Monday, 1 June 2020

Calvin Hernton in 1966



Calvin Hernton, in the article pictured above, was writing about the insurrections in Watts, Los Angeles in 1966 (here published in British socialist newspaper Peace News during his time in London). He also wrote, brilliantly, about the wider wave of urban insurrections, from the Harlem Rebellion of 1964 through Newark, Watts, Detroit (and Atlanta, Baltimore, Birmingham, Boston, Buffalo, Chicago, Cincinnati, Milwaukee, Minneapolis, New Britain, Rochester, Plainfield, Tampa, Toledo, Washington D.C.) in his 1968 essay 'Dynamite Growing out of their Skulls', which is one of the most important essays of that period about the long hot summers, and which has much to teach about what's changed and not changed since then. And here we are again in June 2020 as anti-blackness is -- once again! -- revealed as the structuring order of a society simultaneously decimated by mass unemployment, by a virus whose effects -- of course! -- are disproportionate, and social, not 'natural', in their effect on those who are not 'the people who think themselves white' or thinks themselves comfortable, safe, middle or upper class, male, who wear that identity like a magic cloak. And a President who encourages neo-Fascist militia to declare open season on 'leftists' and people of colour, who describes resistance as terrorism, and who hides in a bunker when the smell of the smoke reaches his nostrils through the White House walls. (And as, here in the UK, the government here refuses to set a date for the enquiry into disproportionate BAME deaths from COVID due to concerns that this would be a 'bad combination' with the Floyd protests in the US.)
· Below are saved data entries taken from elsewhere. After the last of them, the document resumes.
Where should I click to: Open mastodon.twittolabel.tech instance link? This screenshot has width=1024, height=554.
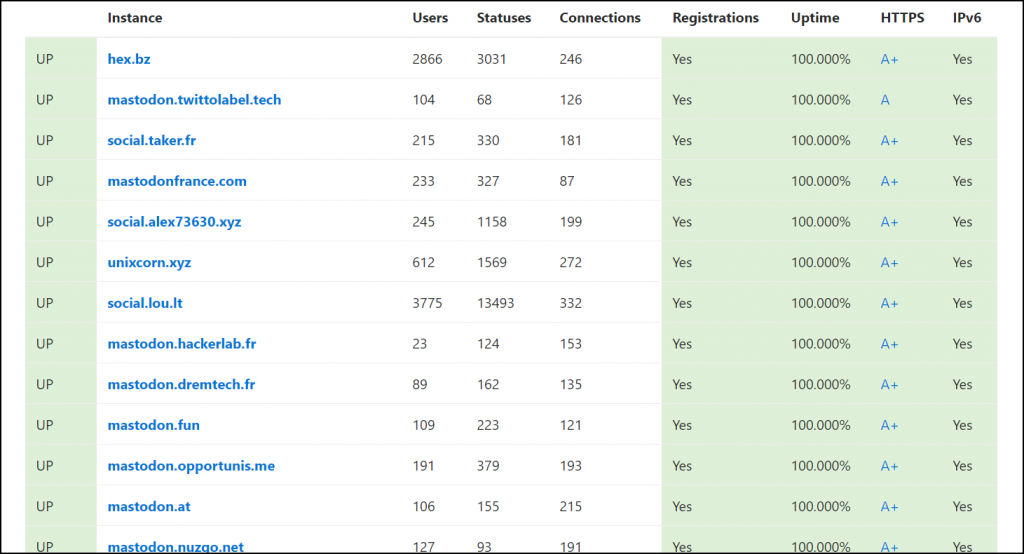(194, 100)
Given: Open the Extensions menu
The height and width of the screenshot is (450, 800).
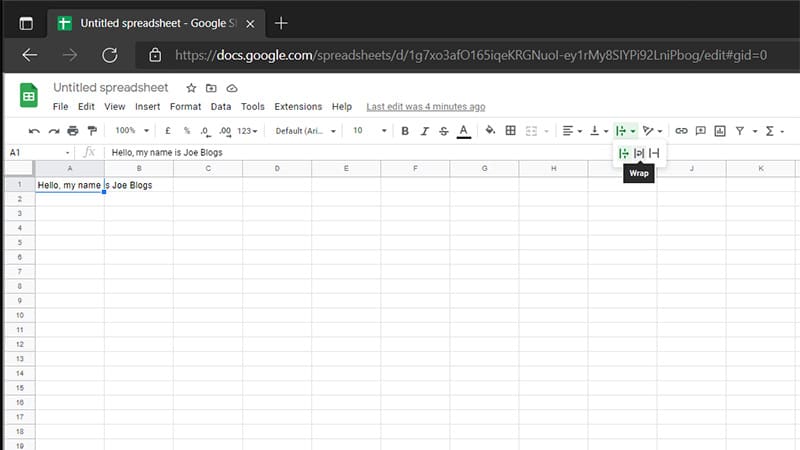Looking at the screenshot, I should click(298, 106).
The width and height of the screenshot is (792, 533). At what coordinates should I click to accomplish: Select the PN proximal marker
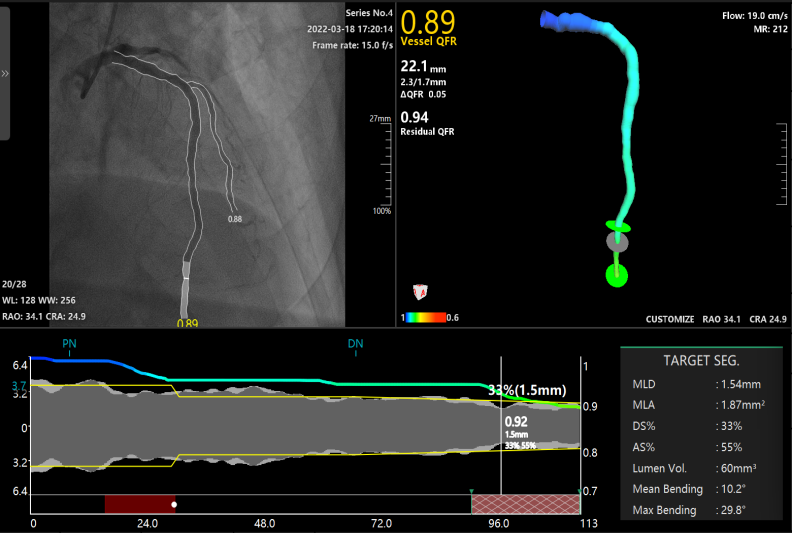[69, 344]
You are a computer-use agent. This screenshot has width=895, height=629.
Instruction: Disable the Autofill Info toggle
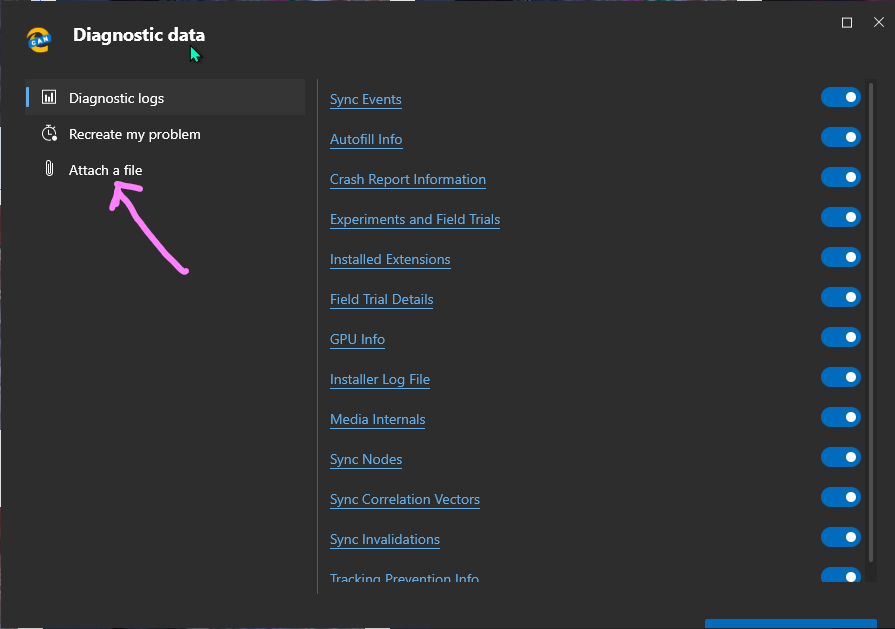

Hernton grew up in the South under American racial apartheid; he lived through the era of McCarthyism, was watched by the FBI, harassed by cops in New York, was in London when Stokely Carmichael was refused re-entry into Britain after the speeches he'd given at the Dialectics of Liberation conference, the same year that Carmichael had his passport confiscated in the States for visiting Cuba. His work in prose and poetry speaks with righteous anger and realistic despair about this situation--in his poems about the Harlem Rebellion or the Birmingham church bombing, in the late poem he wrote for the murdered graffiti artist Michael Stewart. He knew as well as anyone that it was never just about 1966, or 1964, 1965, 1967, 1968. History doesn't move in a straight line from past to present, but, in his words, the past "haunts", "traps" us. Has its own sparks, the fire next time. The 1960s, or LA in 1992, might seem the obvious historical parallel (if parallel is really the right word for the way history moves). But take it further back. Robert Greene II's concise and on-the-money article at Jacobin draws parallels between the Red Summer and what he dubs the current 'Red Spring'. Pandemic, global conflict, racial terror in which the victims and those who resist are labelled 'terrorists', liberals wring their hands over violence against property. How much have the co-ordinates changed since the selection of poems that Claude McKay published in The Liberator in 1919?

























And so the sparks of June 2020. As Hernton puts it: "Not even a child should have been surprised".